Equation of a quadratic

This sleek GeoGebra applet by Michael Borcherds provides practice in determining the equations of quadratic functions from their graphs. Some of the generated parabolas are easier to write equations for in factored form while others are easier to do in (h, k) form. All have leading coefficients of 1. After each function you type in, the function you have given is graphed for comparison with the original and you're told how many you've gotten right and the total amount of time it has taken you.

Contour Plots

This is a well-designed tool for creating and exploring contour plots. It has nice customization options and you can save your plots in a wide range of formats. It comes from Bulgaria and Macedonia's Computational Science and Engineering Program.
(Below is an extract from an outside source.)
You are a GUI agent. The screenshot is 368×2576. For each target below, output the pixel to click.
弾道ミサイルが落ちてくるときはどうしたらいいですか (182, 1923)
True/False Quiz on the Probability of Combined Events

This quiz about concepts and notation associated with the probability of combined events (complementary events, mutually exclusive events, and exhaustive events) includes a link to an electronic textbook chapter on the material from CIMT.
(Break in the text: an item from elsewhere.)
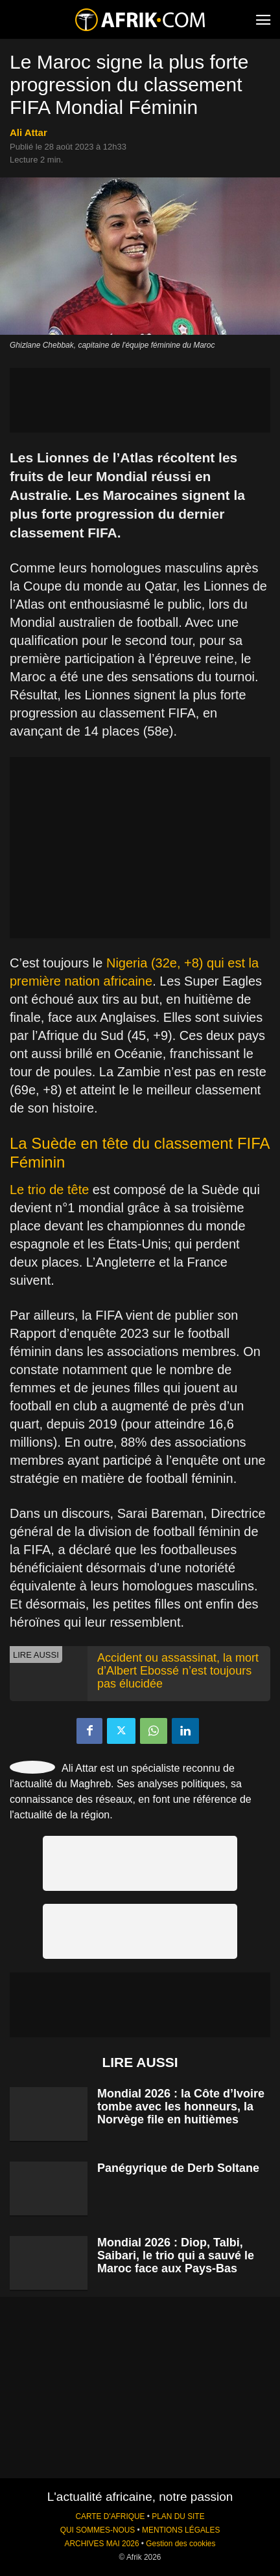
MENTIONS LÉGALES (181, 2530)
The Volume of a Watermelon

To introduce the idea of finding the volume of a solid of revolution, have students think about finding the volume of a watermelon.

Sampling Distributions

My colleague, Julia, who teaches AP Statistics, says this applet from the Simulations and Demonstrations section of the Rice Virtual Lab in Statistics is very effective for helping students to understand the central limit theorem. After they've got the general idea using typical distributions, students enjoy going to the ActivBoard and using the feature that lets you draw your own population distribution.